Textauszug =
▽

Die Demokraten haben sich in Thüringen von der AfD vor sich her treiben lassen. Sie hatten versprochen, sich abzugrenzen, und sind daran gescheitert. Der Scherbenhaufen war groß. Das Gleiche – Abgrenzen – ist auch ein kirchliches Thema, wenn es um Populismus geht. Wie sollen sich Christen in der Politik verhalten? Ohne daran zu scheitern?
An dieser Stelle gab es immer mal wieder Einlassungen dazu, vor allem auch von Kommentatoren, die in den Positionen der AfD Christliches wiederzukennen meinen. Thüringen hat uns auch hier geholfen: Götz Kubitschek, Vordenker der AfD, kommentierte in seinem Blog: „So konstruktiv-destruktiv wie Höcke hat aus dieser Partei heraus noch keiner agiert.“ Konstruktiv-destruktiv, das sagt alles.
Wie sollen sich Christen in der Politik verhalten?
Aber was tun? Wie sich verhalten, jetzt und in Zukunft, die Dilemmata werden ja nicht weniger. Ein Freund hat mich auf einen Beitrag des Bischofs von San Diego aufmerksam gemacht, in den USA geht es in dieser Richtung ja noch wilder zu. Er ist nicht der erste Bischof, der sich klug aus katholischer Perspektive zu Wahlen äußert, aber er ist aktuell.
Bischof McElroy beginnt seine Überlegungen damit, dass es bemerkenswert wenig Reflexion in katholischer Morallehre über das Wählen gibt. Zu einzelnen inhaltlichen Punkten schon, aber über demokratische Prozesse nicht.
Er selber bemerkt dazu, dass es im Augenblick darauf ankomme, dass gläubige Wähler Brückenbauer wählen. Menschen, welche die Ausrichtung auf das Gemeinwohl im Blick haben. Und dabei gehe es natürlich auch um Positionen der Kirche zu sozialen Themen.
Kirchliche Positionen und konkrete Kandidaten
„Aber die Wahl von Kandidaten bedeutet letztlich die Wahl eines Kandidaten für ein öffentliches Amt, nicht die Wahl einer Haltung oder einer spezifischen Lehre der Kirche“, so McElroy. Das Wort Kompromiss kommt nicht vor, liegt aber irgendwie dahinter. Das ganze ist natürlich sehr US-Amerikanisch, vor allem immer auch mit Blick auf das Dilemma gesprochen, vor das Präsident Trump die amerikanischen Katholikinnen und Katholiken stellt. Aber einiges davon kann auch uns helfen.

△

Rohdaten =
▽

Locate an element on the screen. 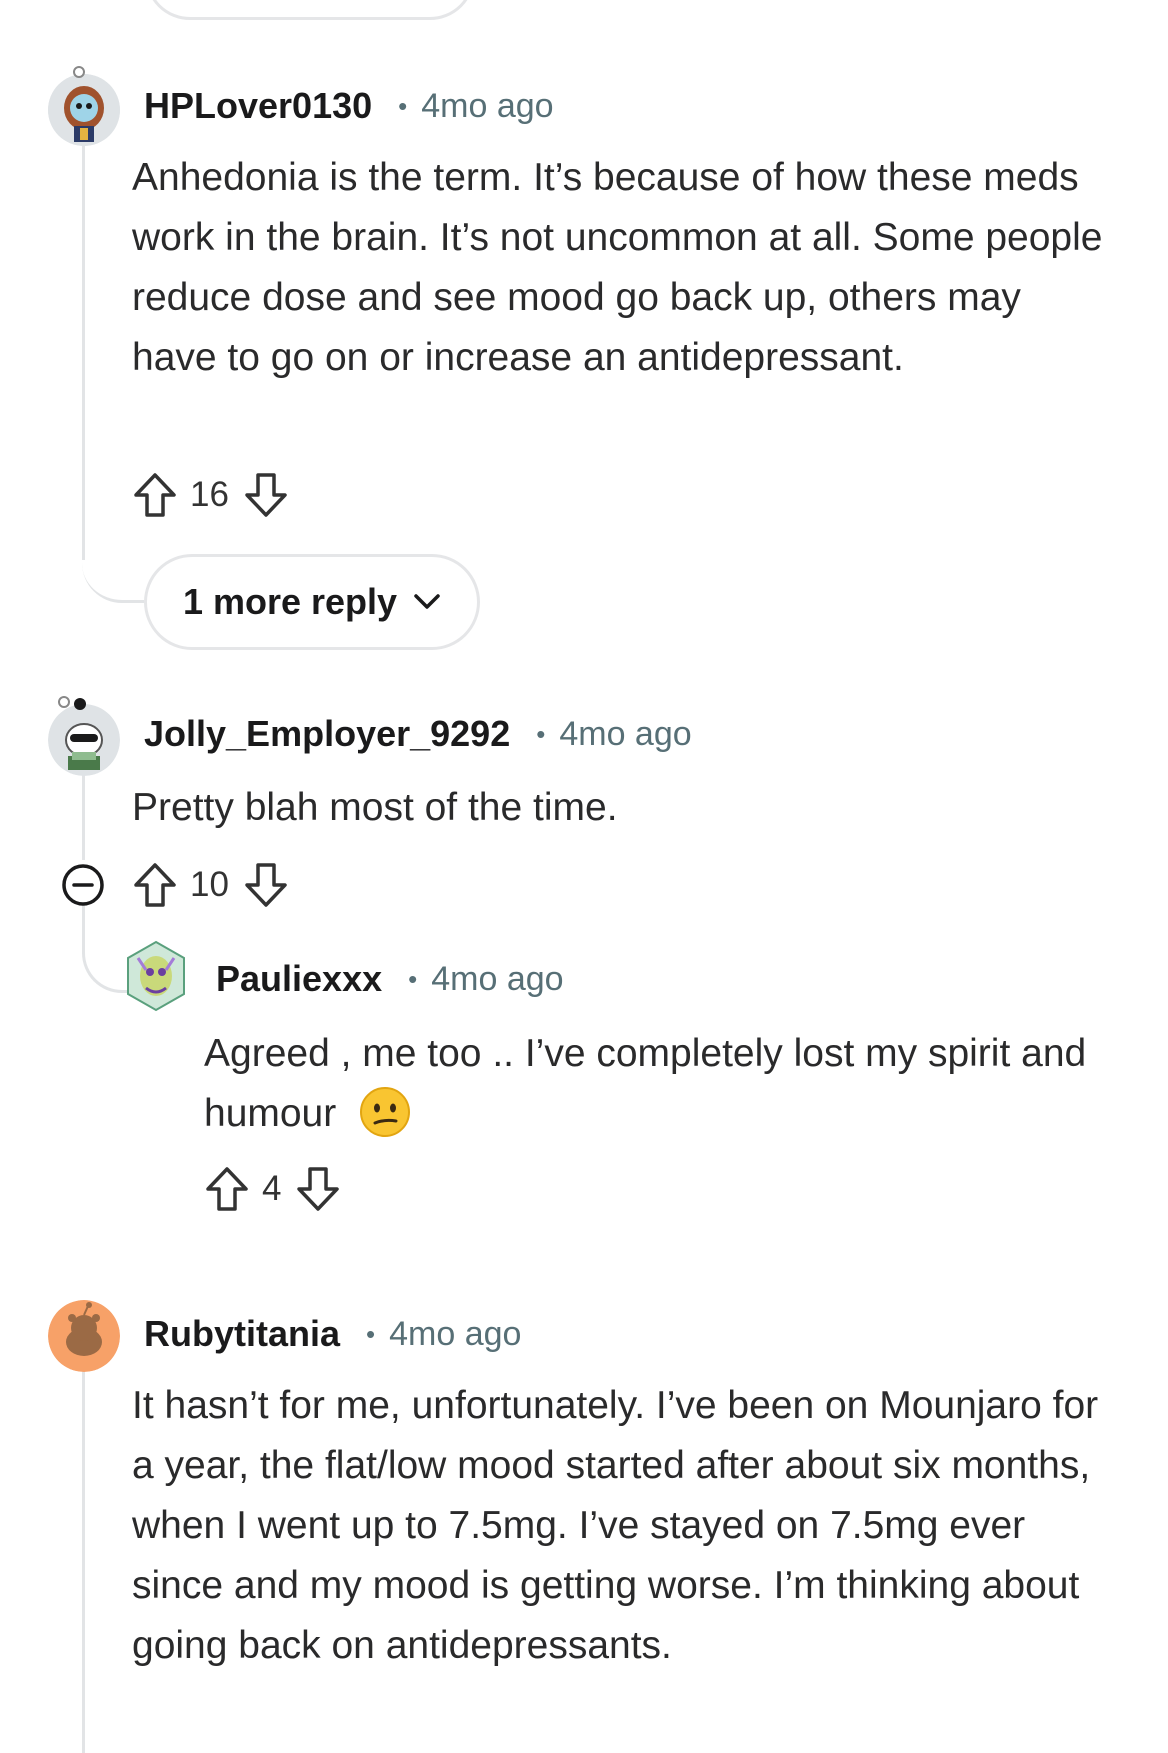  username: HPLover0130 is located at coordinates (258, 106).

△

Ziel der Aufgabe = Zitiere aus dem Text über Christen in der Politik wörtlich die Stelle zwischen „Er selber bemerkt“ und „auch uns helfen.“, beide eingeschlossen.

Antwort zur Aufgabe =
Er selber bemerkt dazu, dass es im Augenblick darauf ankomme, dass gläubige Wähler Brückenbauer wählen. Menschen, welche die Ausrichtung auf das Gemeinwohl im Blick haben. Und dabei gehe es natürlich auch um Positionen der Kirche zu sozialen Themen.
Kirchliche Positionen und konkrete Kandidaten
„Aber die Wahl von Kandidaten bedeutet letztlich die Wahl eines Kandidaten für ein öffentliches Amt, nicht die Wahl einer Haltung oder einer spezifischen Lehre der Kirche“, so McElroy. Das Wort Kompromiss kommt nicht vor, liegt aber irgendwie dahinter. Das ganze ist natürlich sehr US-Amerikanisch, vor allem immer auch mit Blick auf das Dilemma gesprochen, vor das Präsident Trump die amerikanischen Katholikinnen und Katholiken stellt. Aber einiges davon kann auch uns helfen.